The FDA has some warnings that accompany this latest designer drug. Actiq may be fatal to children. Because Actiq is designed to be dissolved slowly in the mouth, it's not hard to imagine kids trying it out. FDA approved Actiq under special regulations that restrict distribution as defined in a comprehensive risk management plan. Pardon my cynicism, but I wonder just how many injured workers are provided with detailed risk management plans when they receive a script for this drug.

Living with Pain
It's beyond the scope of this blog to tackle the issue of pain medications and why doctors prescribe one drug over another. But the big picture is pretty clear. Doctors treating workplace injuries routinely write scripts for the most powerful drugs available. They appear to move rather quickly toward drugs that were originally designed for the chronic, intense and long-term pain of a terminal illness. Most workplace injuries resolve themselves relatively quickly, so while the initial pain may well be acute, it usually does not - and should not - become chronic. When pain does become chronic in the workers comp system, it is almost always an indication that the employee has not returned to work.

All of this leads us to speculate on the relationship of pain to time: if all the key players (employer, doctor, insurer) focus relentlessly on returning injured employees to work, if we give these employees the opportunity to work through the pain while continuing to function in the workplace, we would probably see a greater reliance on pain drugs at the lower end of the spectrum. In other words, a comp system functioning at optimal levels would have a radically different list of top seven drugs. Needless to say, despite a leveling off of pharma costs, the workers comp system from state to state is not functioning anywhere near these optimal levels.

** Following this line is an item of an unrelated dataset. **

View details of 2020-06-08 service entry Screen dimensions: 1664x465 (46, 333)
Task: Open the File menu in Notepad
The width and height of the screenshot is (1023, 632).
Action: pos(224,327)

Posted by Jon Coppelman at 4:14 PM Link to, Comment (1), or E-mail this post
Comments

That is very well said; "a comp system functioning at optimal levels would have a radically different list of top seven drugs." That is a very helpful way to look at comp systems; they exist to address a specific problem and so should be looked at in terms of how well they are functioning and how well they are addressing the problem they were created to address - medical treatment and wage replacement for injuries sustained in the course of employment.
If the most powerful chronic pain medications are being over-prescribed in the treatment of work injuries we have to ask two questions: why? and to what effect? A third question I think is relevent here is, if these medications are over-prescribed and actually do damage or cause addition, who is liable? The individual? The doctor? The employer/carrier?
I believe that the doctor should be liable, because carriers generally don't have the legal authority to dictate treatment, especially when attorneys are involved, but they could invest time/money in trying to counter the phenomenon, even through lobbying efforts. Were carriers to do this they would probably be villified in the media for trying to deny treatment that can ease the suffering of truly injured workers, but as you have suggested the cost of not waging that fight might be greater. The question is, who bears the cost? As it is, it is predominantly the injured workers, but carriers do share the financial costs of those consequences as well, through the actual price of these medications, as well as the increased claim costs when an injured worker becomes dependent or generally does not quickly return to work. Those are the cases that become heavily litigated because the attorneys see how poorly off their client is and try to take every penny they can get from the carrier.

Far too often the goal of a work comp claim shifts from a speedy return to work and regular life to that of maximizing the value of the claim. The problem is, those goals are really in fundamental opposition to eachother.

That, I submit, is the true 'problem' with work comp systems.